There is a dichotomy in that, Marisa concedes, given that she also has no problem speaking in front of hundreds of people as she travels around the world to give talks.  

“I love the spotlight,” she says. “I love people coming up and talking to me. What gives me anxiety is when there is no structure: when it’s a random party, and I’m meant to just go up and talk to people.”

Finding ways to cope with the challenges of autism

Marisa has taken steps to address some of those issues. Among them are setting intentions, such as making it a goal to connect with just one person at an event or anticipating any problematic situations.

“I had to attend an event at the United Nations recently with 1,300 people. I was overwhelmed and didn’t want to walk into a really crowded, chaotic place. So I went two hours early when the staff was setting up. I sat down in a quiet space and was grounded before all those people came in.  In that case, it worked.”

Born in Japan’s Aichi prefecture Marisa grew up in Irvine, California.  After graduating from high school in the US, she went to Keio University in Tokyo.

While a senior college student in 2006, she succumbed to a spinal cord infarction and was subsequently paralyzed from the neck down.
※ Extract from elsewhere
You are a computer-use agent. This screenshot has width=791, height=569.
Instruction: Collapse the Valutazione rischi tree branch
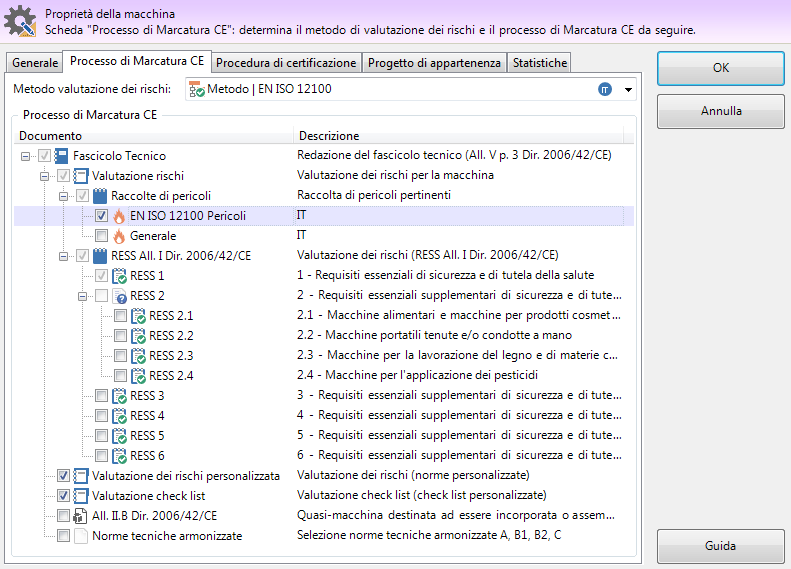tap(45, 176)
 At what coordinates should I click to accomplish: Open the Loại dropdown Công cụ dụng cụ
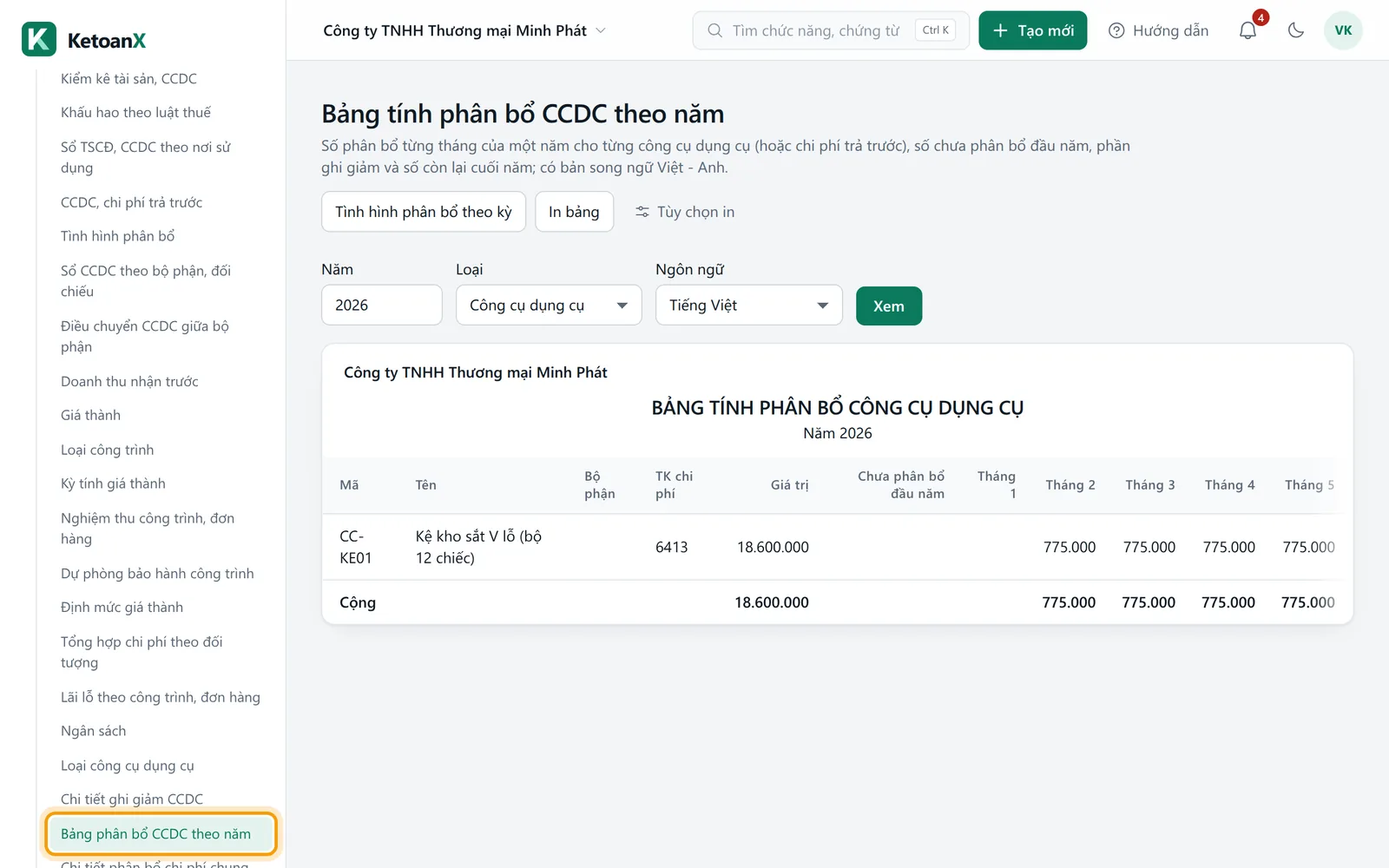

She recovered most of her mobility a few months later and became interested in the intersection of dance and disability, and founded Infinite Flow in 2015.

Sharing stories of adult autism diagnosis

Marisa is an example of someone who hasn’t let autism impede her life. For example, she has noise sensitivity and often finds herself telling waiters at restaurants to lower the volume of the background music. But she has found other ways to cope, such as hanging out in the bathroom for a few minutes. She also describes herself as a “very literal communicator.” Some figurative language is hard for her to understand, as is comedy.

“I’ve been to comedy shows where everyone is laughing and I’m not,” she says. “I have a hard time deciphering what’s being said. But I’ve become unafraid to ask for clarification. I used to be afraid that asking questions would make me look stupid and not smart. But that’s changed.”

Stories from other adults diagnosed with autism, such as noted artist Morgan Harper Nichols, encourage her.

“It was helpful to know I’m not alone,” says Marisa. “I keep her in mind as part of my journey. I’ve realized with time that coming out about this will empower others, especially Asian women. Perhaps my story will help them to get answers.”

Tips from Marisa:

“Do not be afraid of autism. It’s better to get a diagnosis than be questioning it. Don’t compare yourself to other autistics. It shows up differently in everyone. Autism doesn’t mean you are going to do badly in school. There might be different ways of learning and we need to look beyond grades. And autistics have many superpowers. Once we’re interested in something, we are able to hyperfocus on that one thing. There is a lot of strength to autism.”